** YOUR INSTRUCTIONS **
Without the pictures, write the listing below out again, line for line.
__________
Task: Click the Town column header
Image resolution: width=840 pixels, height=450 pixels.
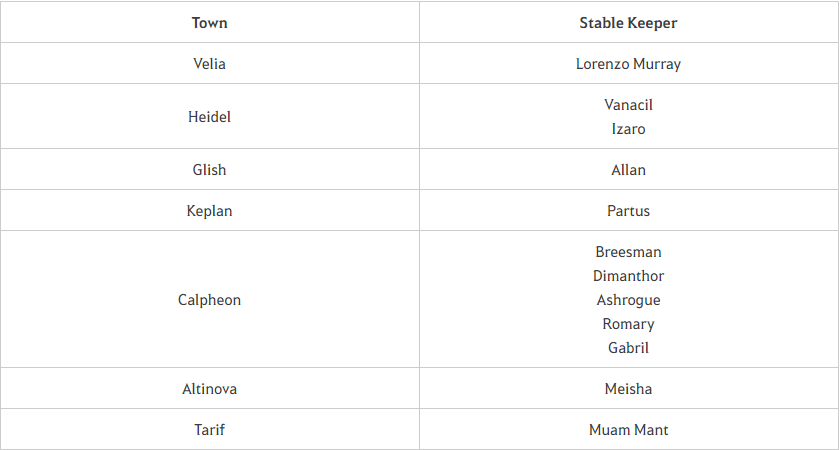Action: point(209,22)

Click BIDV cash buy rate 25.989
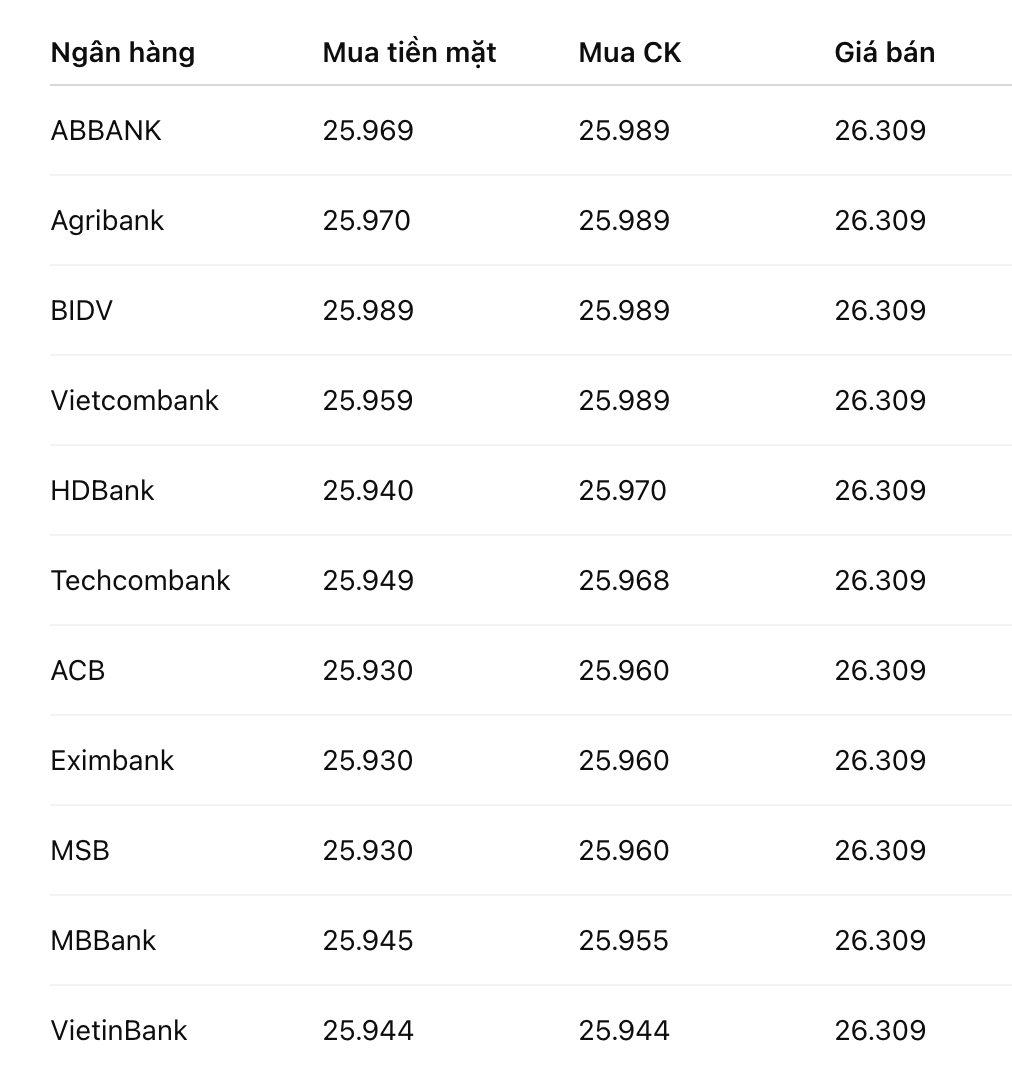tap(368, 310)
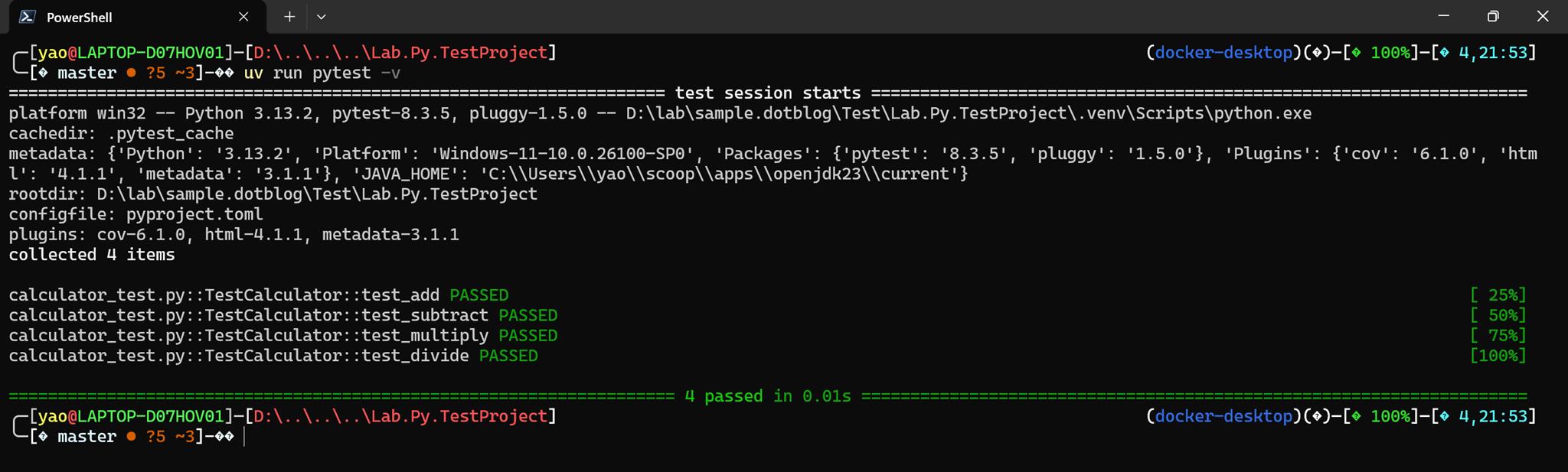
Task: Click the [ 25%] progress indicator
Action: pyautogui.click(x=1498, y=295)
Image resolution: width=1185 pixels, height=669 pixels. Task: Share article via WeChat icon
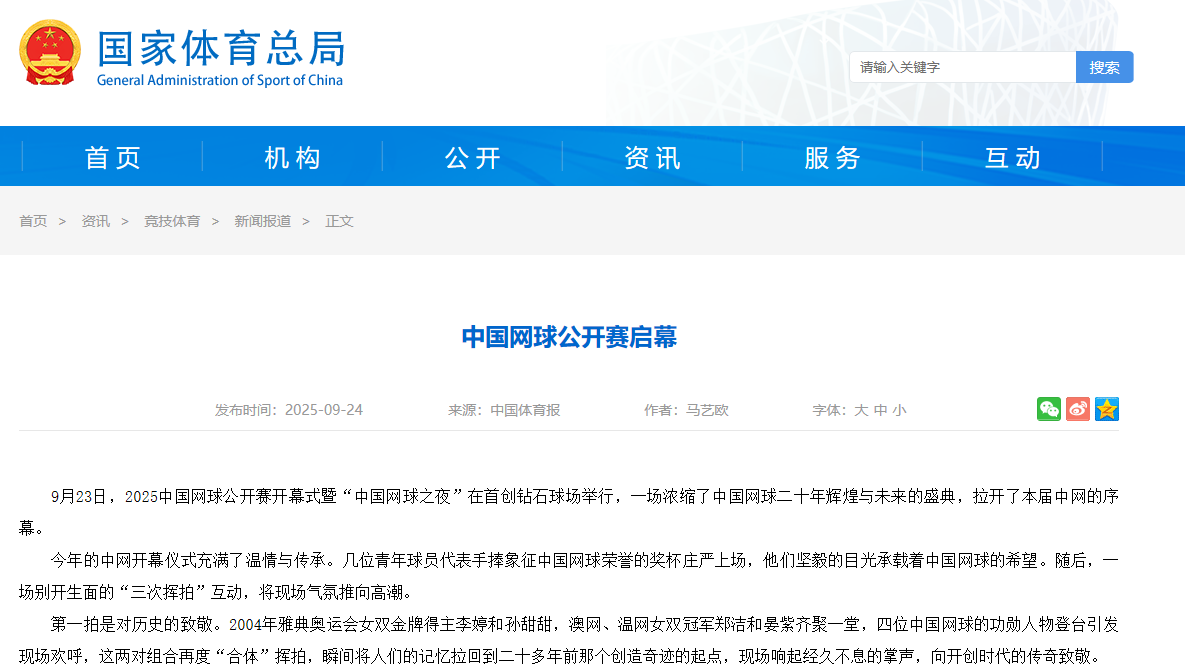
__________
** EXPECTED ANSWER **
Task: Click the Town column header
Image resolution: width=840 pixels, height=450 pixels.
Action: point(209,22)

Click BIDV cash buy rate 25.989
tap(368, 310)
Task: Click the [ 25%] progress indicator
Action: pyautogui.click(x=1498, y=295)
Image resolution: width=1185 pixels, height=669 pixels. Task: Share article via WeChat icon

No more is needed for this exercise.